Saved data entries
________________
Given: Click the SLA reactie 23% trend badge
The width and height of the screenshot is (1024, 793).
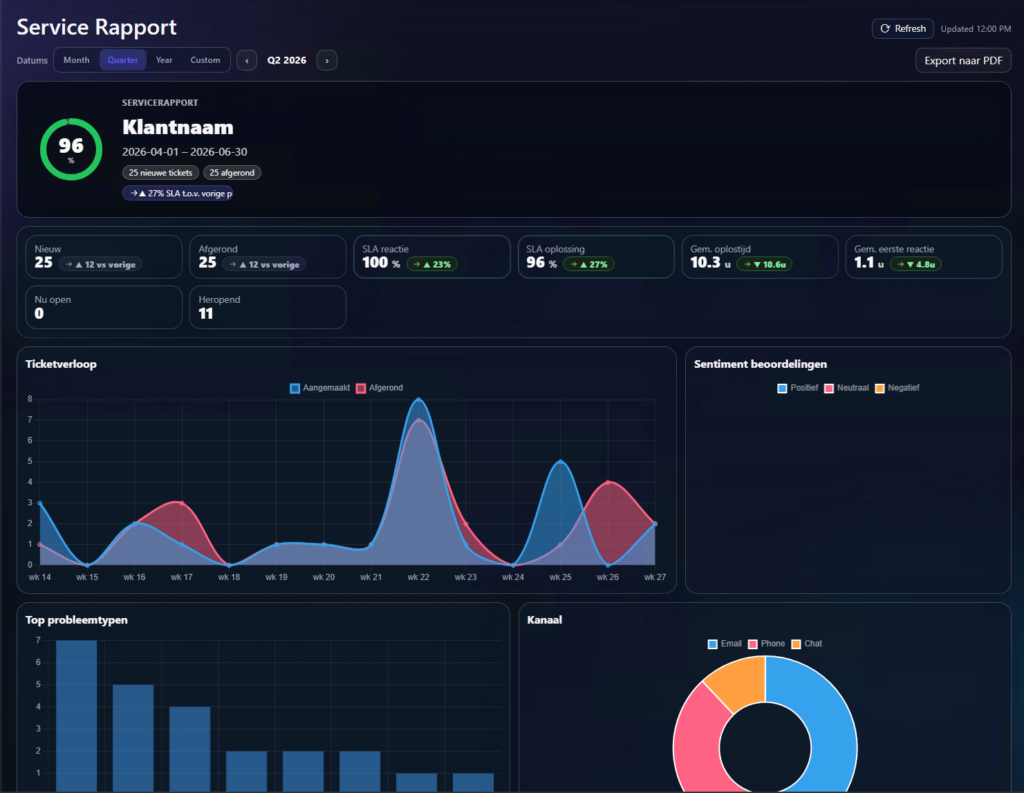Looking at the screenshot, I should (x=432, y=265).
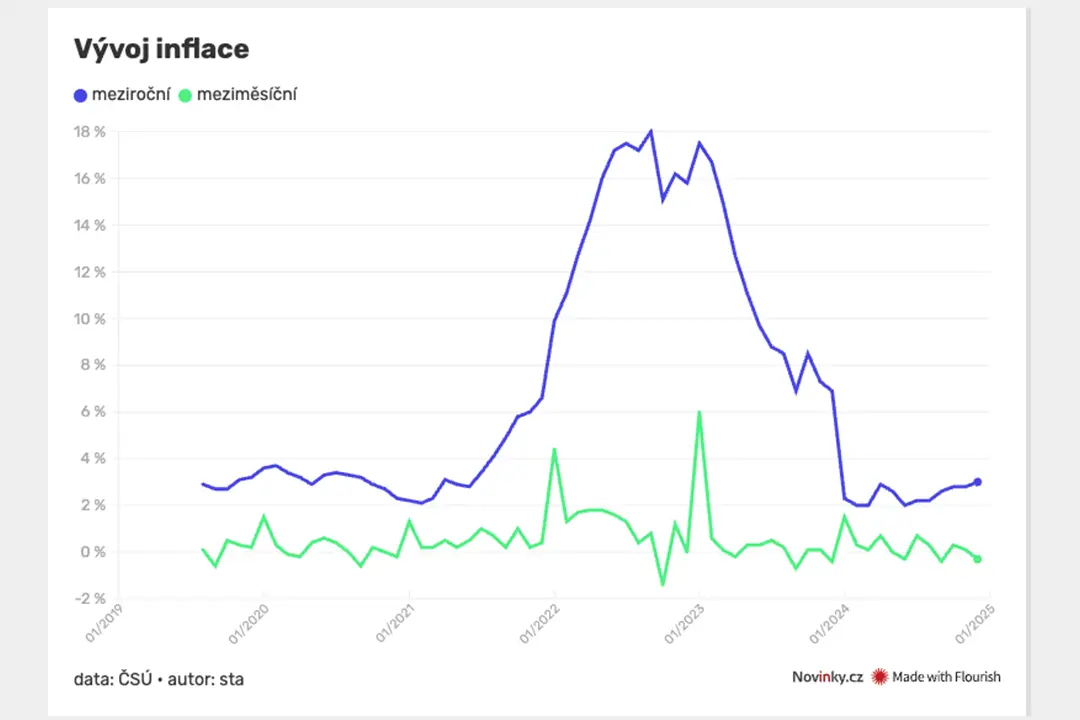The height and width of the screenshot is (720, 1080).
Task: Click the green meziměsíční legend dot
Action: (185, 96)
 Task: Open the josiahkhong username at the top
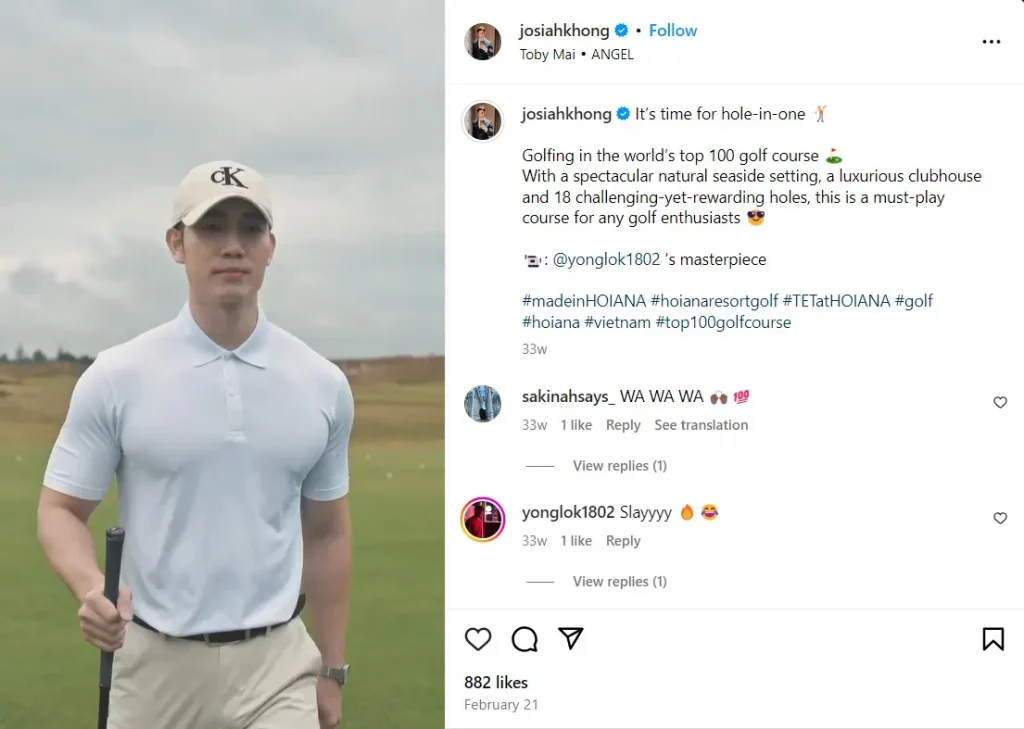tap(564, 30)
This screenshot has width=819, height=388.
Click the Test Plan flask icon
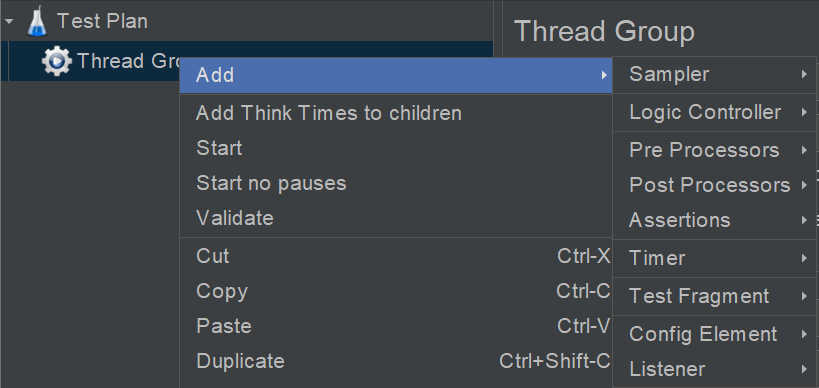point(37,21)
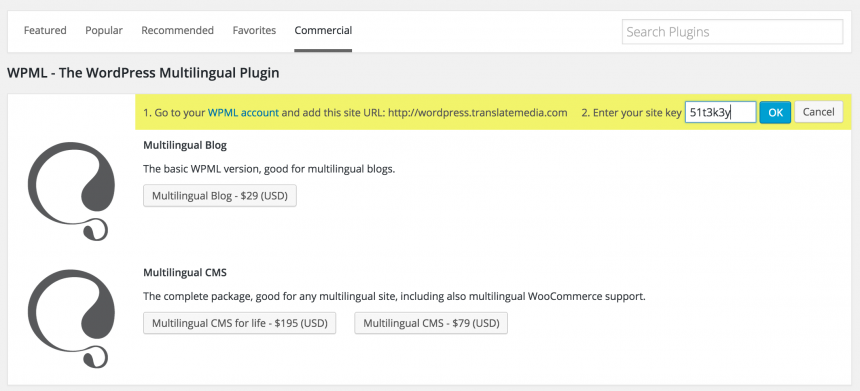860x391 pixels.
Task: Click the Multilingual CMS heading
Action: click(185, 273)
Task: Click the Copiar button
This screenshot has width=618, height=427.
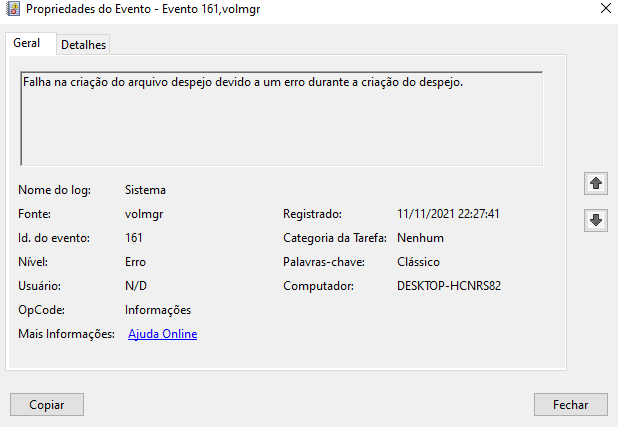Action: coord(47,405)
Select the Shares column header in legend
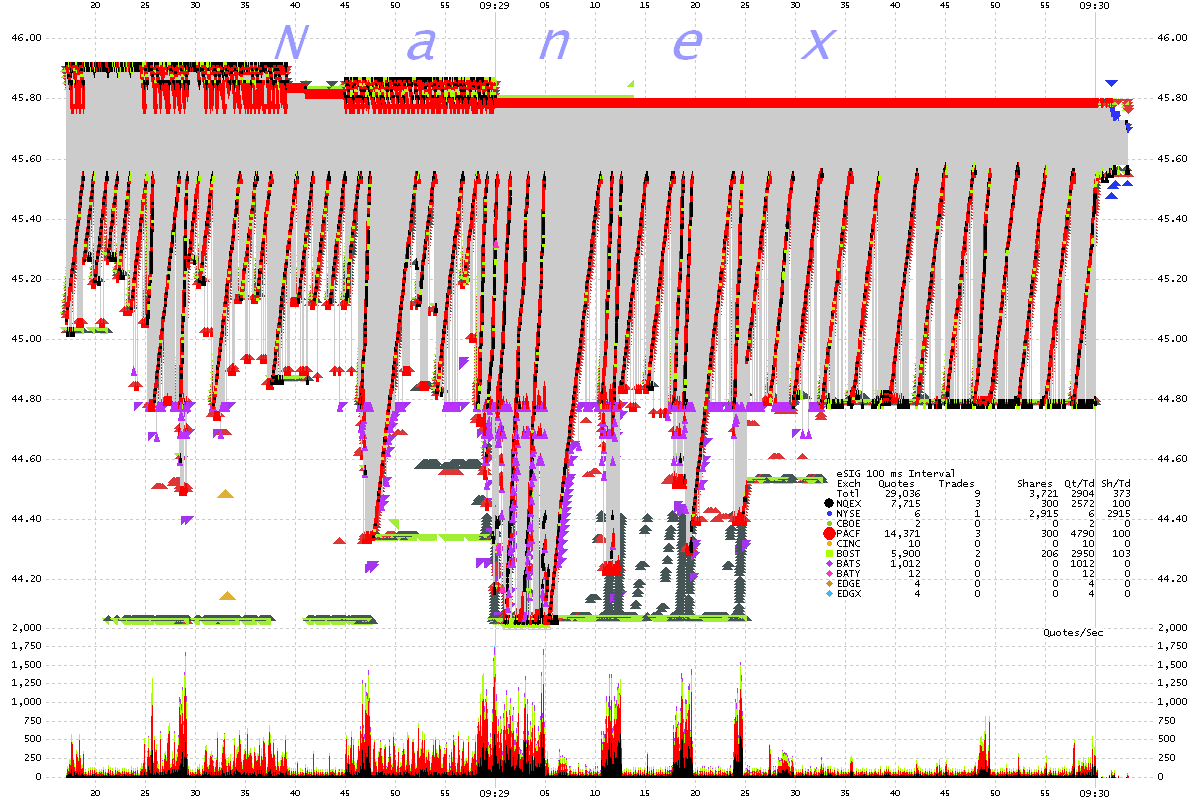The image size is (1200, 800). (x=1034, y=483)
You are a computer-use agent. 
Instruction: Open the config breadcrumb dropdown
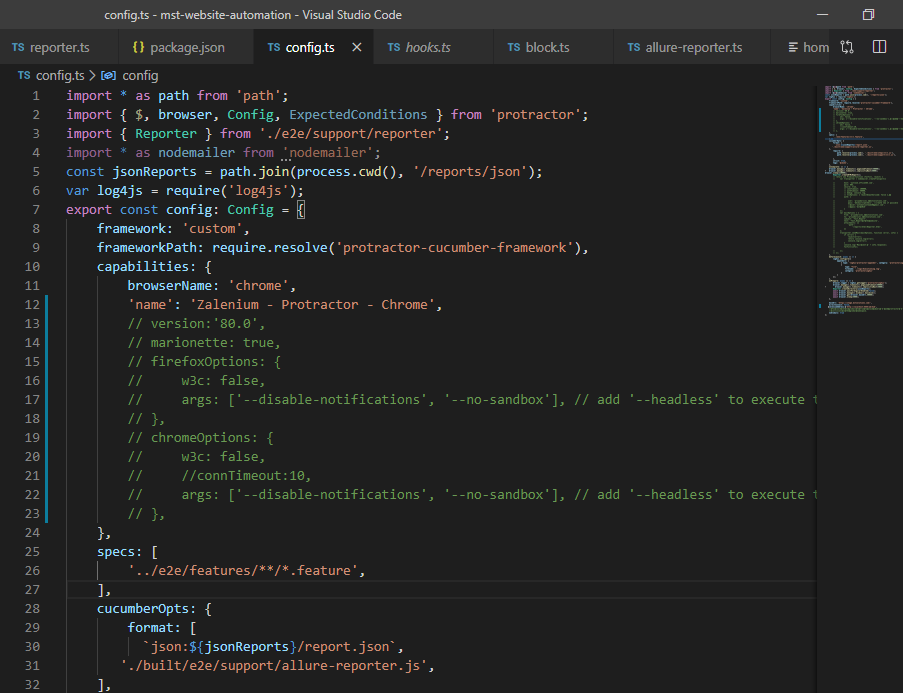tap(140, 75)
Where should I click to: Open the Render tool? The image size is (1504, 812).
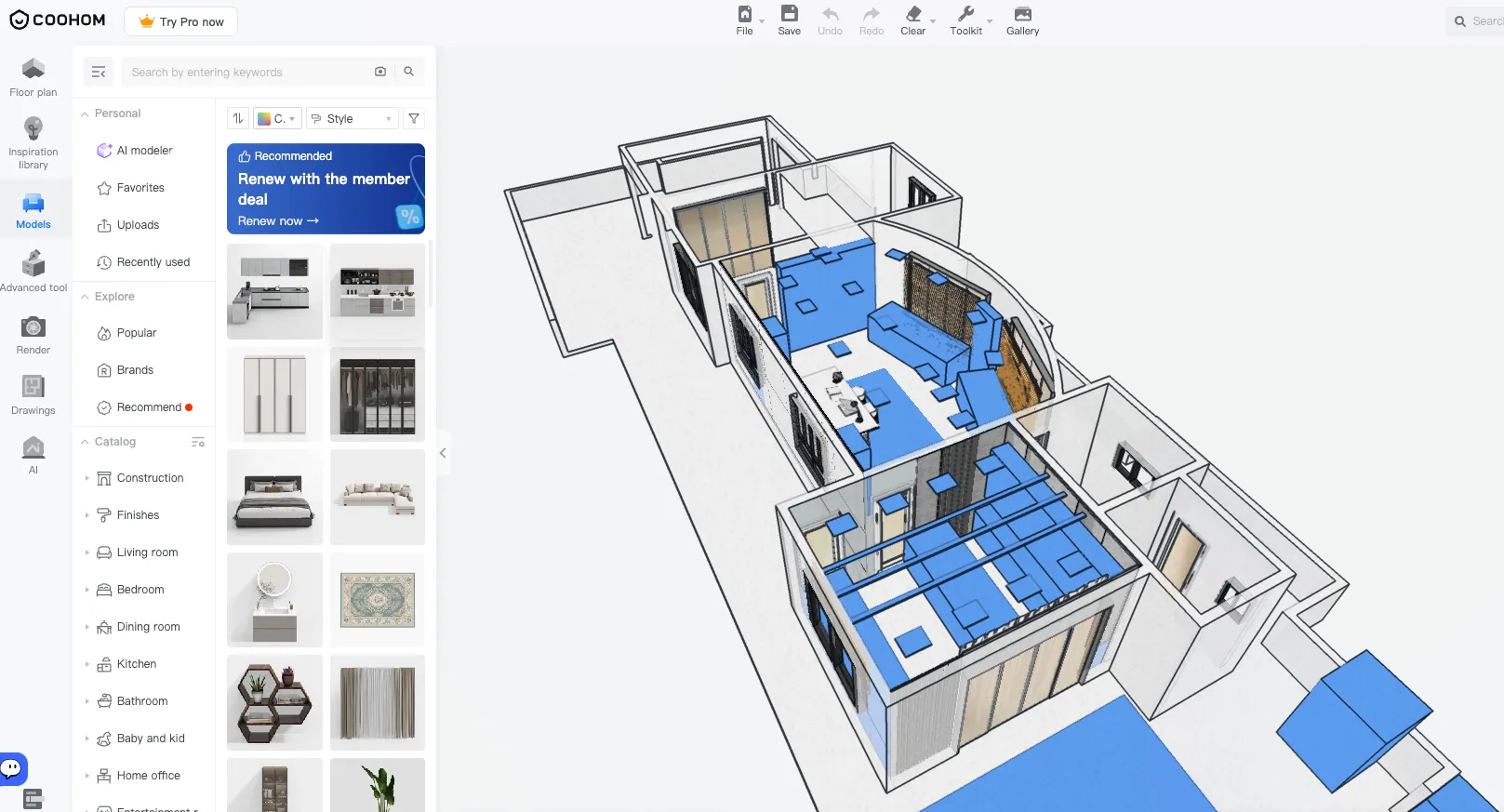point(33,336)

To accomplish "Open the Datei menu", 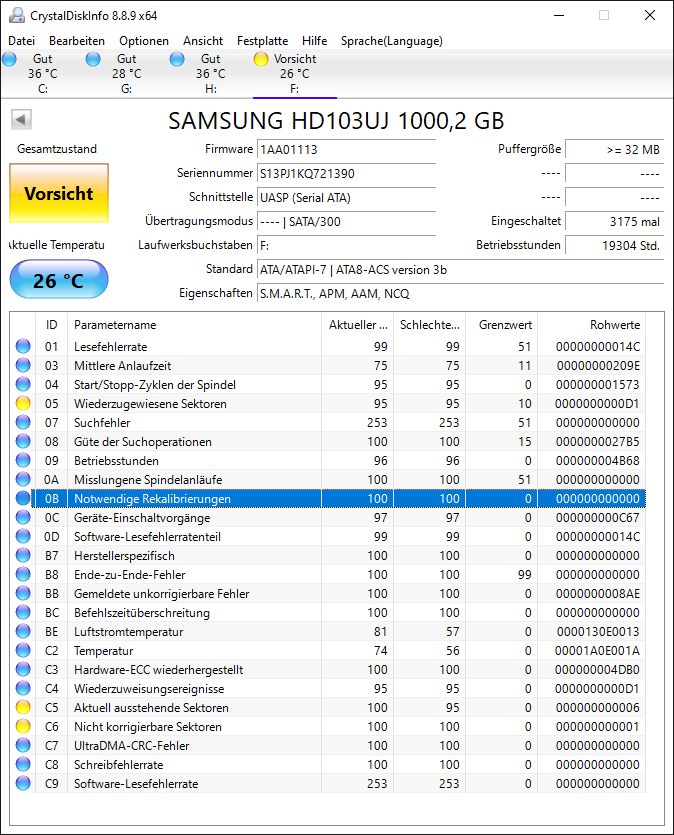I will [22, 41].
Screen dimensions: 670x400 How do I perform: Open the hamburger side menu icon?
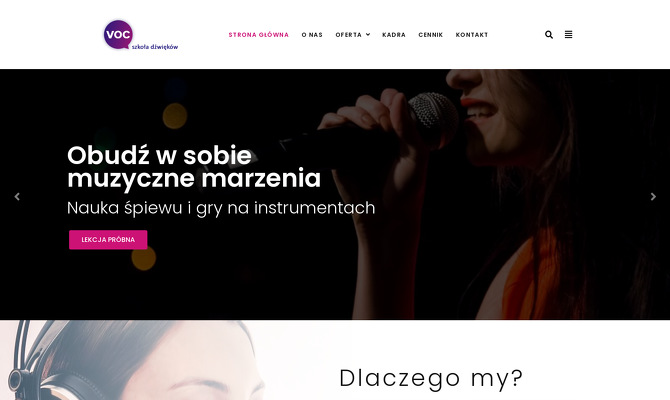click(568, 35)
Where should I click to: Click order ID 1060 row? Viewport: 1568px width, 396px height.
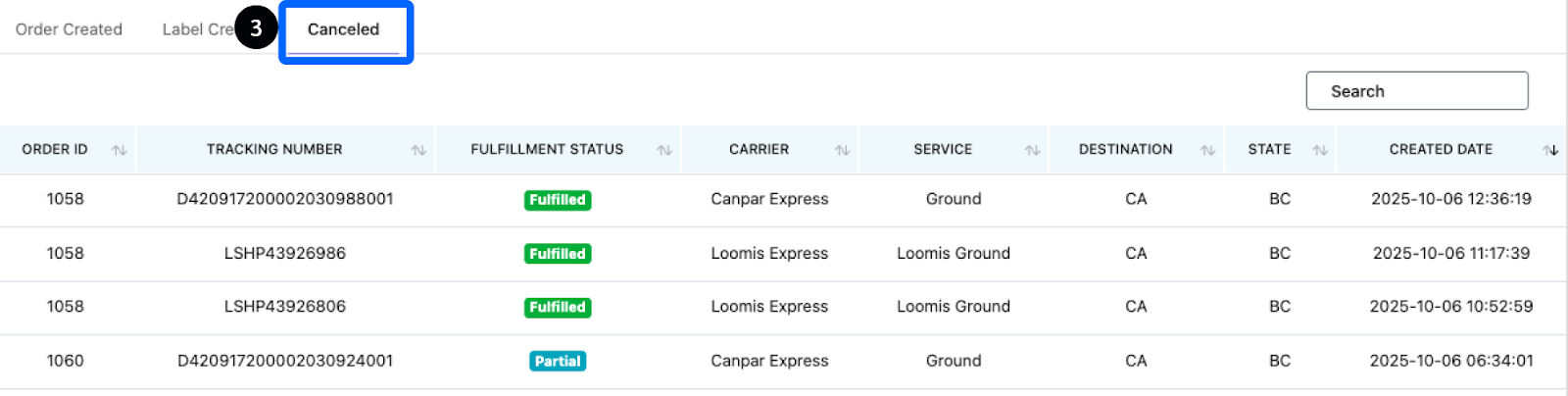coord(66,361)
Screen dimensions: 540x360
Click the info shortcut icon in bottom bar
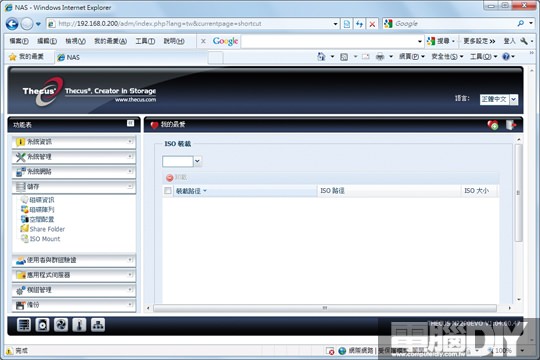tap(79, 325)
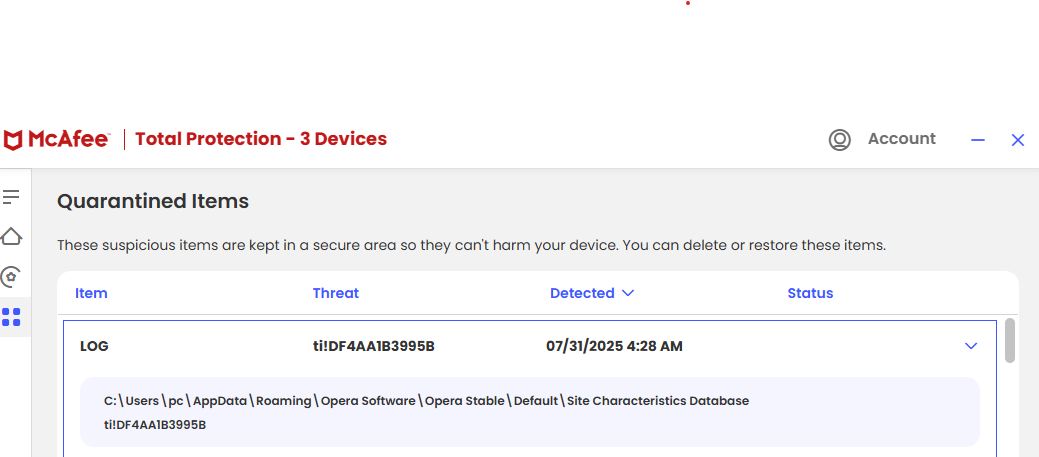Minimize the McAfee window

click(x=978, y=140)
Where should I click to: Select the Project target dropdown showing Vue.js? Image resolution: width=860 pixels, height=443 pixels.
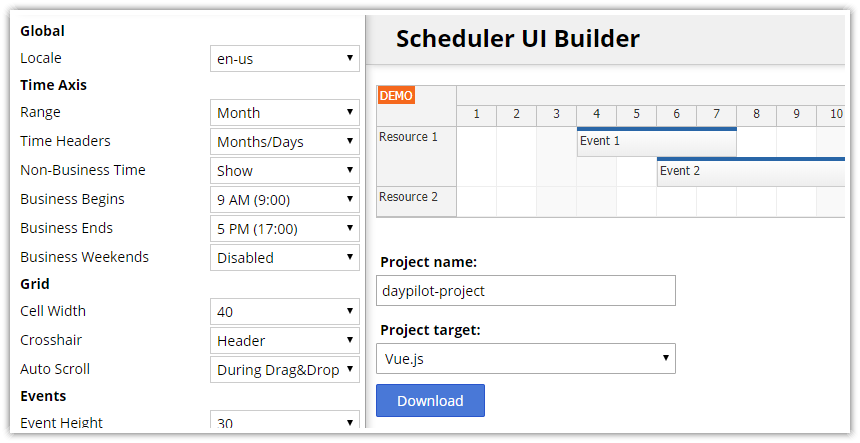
________________
THE TASK
Leaving out every picture, repeat exactly the lines of the records from the start through the line that has "Task: Click the Copiar button".

EXERCISE SOLUTION
Given: Click the SLA reactie 23% trend badge
The width and height of the screenshot is (1024, 793).
Looking at the screenshot, I should (x=432, y=265).
The height and width of the screenshot is (720, 1080).
Task: Click the green meziměsíční legend dot
Action: (185, 96)
 Task: Open the josiahkhong username at the top
tap(564, 30)
This screenshot has width=819, height=388.
Click the Test Plan flask icon
point(37,21)
860x391 pixels.
Task: Click the Multilingual CMS heading
Action: click(185, 273)
Task: Click the Copiar button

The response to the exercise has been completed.